Car l’ajustement ne peut être définitif, ce n’est pas un état, mais un cheminement. Est-ce un leurre ? La musique frappe le tympan de l’oreille, et le corps se réajuste grâce à son centre de l’équilibre, situé également dans l’oreille. Ainsi on s’ajuste par l’oreille et à l’oreille, modifiée du fait de ce qu’elle perçoit. Il en va de même de tous les sens, nous a‑t-il semblé.
Inclure le souvenir, qui change la donne d’ajustement, l’influence. Les émotions, en s’exprimant, s’ajustent vers une sorte de neutralité.
Et surtout, l’ajustement intime et inconscient, sublime car inaperçu ou presque, de la bretelle du soutien-gorge.
Nous avons appelé cela la démultiplication kaléidoscopique d’un même angle de vue.
Cela bouleverse les cloisonnements, les enfermements, c’est la démocratisation de la danse, de l’espace et du temps, par le travail des questionnements, des allers-retours entre scène et hors scène, danse et verbe, interne et externe.
Tout cela n’est pas allé sans mal. Des retenues de danse ont pris le dessus, de celles qui rendent triste : autocensure, jugement de valeur de soi, de sa danse, ou sentiment d’exhibition. De quelle façon se regarder, intervenir par rapport à ce regard ? Renoncer à s’exposer et plutôt s’imprégner, se nourrir, laisser de côté ce qui fatigue ? Regarder cette fatigue quand elle est là ? Se laisser toucher par son regard ? Par quel regard ?
S’ajuster à soi, à l’autre, à nos opinions et les problématiser, c’est très différent que d’essayer de tirer des solutions immédiates. Une démocratisation est à l’œuvre, l’opinion est assumée et dépassée. Le frottement d’opinions, cela fait processus…

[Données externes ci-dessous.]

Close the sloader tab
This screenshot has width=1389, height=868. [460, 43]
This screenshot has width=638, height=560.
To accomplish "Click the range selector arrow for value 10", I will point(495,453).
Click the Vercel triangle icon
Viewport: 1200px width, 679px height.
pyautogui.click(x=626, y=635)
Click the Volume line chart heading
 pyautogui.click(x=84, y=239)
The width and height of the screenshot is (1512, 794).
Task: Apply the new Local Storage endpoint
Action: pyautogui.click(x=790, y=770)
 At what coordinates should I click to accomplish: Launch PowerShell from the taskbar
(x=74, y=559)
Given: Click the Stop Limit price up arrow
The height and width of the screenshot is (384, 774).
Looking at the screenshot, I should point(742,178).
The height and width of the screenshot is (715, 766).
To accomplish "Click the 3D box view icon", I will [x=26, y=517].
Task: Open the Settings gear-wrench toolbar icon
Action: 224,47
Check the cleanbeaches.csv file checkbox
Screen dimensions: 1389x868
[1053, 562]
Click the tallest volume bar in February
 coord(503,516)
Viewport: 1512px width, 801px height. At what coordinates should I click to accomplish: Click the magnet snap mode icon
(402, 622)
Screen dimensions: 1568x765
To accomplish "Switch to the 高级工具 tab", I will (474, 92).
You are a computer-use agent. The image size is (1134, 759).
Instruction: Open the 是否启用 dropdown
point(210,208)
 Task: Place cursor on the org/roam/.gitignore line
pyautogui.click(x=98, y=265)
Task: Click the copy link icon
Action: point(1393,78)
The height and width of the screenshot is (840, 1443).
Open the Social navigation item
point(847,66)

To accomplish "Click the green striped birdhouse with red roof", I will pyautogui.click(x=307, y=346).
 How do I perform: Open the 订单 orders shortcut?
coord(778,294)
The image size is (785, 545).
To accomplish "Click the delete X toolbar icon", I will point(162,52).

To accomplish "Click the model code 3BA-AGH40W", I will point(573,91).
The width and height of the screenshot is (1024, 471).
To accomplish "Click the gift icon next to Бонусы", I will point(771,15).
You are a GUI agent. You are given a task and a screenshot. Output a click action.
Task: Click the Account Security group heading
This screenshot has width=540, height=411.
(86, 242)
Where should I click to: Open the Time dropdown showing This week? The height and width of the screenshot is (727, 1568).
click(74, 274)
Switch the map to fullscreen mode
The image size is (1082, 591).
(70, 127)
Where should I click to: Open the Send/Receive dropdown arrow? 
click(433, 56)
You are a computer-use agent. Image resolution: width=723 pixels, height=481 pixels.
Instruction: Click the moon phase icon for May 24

Ce sont les mots qui ont été prononcés, je les ai retranscrits ici d’après mes notes prises sur le vif, non exhaustives, à ma façon mais pas trop.
Andréine Bel
Écrit et lu par Sébastien Klotz, sur la bordure scénique de la danse forum
Les cris du corps
Extrait 1
Un bras ondule
Secouant des effluves de sexe et de honte
Au dessus nage le plaisir
Le corps meurt d’un claquement de cil
Et renaît d’une sueur
Extrait 2
Où sont les limites de ton corps ?
Touche-les avant de te pendre au bras d’un regard
Plonge ta main dans ta bouche
Passe l’envie de vomir
Etreins tes viscères
Serre les vies noyées dans tes entrailles.
Le mouvement est un enchevêtrement d’incertains oublié sur le fondement de ton corps.
« Pour en finir avec le jugement de Dieu » Antonin Artaud
L’homme est malade parce qu’il est mal construit.
Il faut se décider à le mettre à nu pour lui gratter cet animalcule
qui le démange mortellement, dieu, et avec dieu ses organes.
Car liez-moi si vous voulez, mais il n’y a rien de plus inutile qu’un organe.
Lorsque vous lui aurez fait un corps sans organes,
alors vous l’aurez délivré de tous ses automatismes et rendu à sa véritable liberté.
Alors vous lui réapprendrez à danser à l’envers
comme dans le délire des bals musette
et cet envers sera son véritable endroit.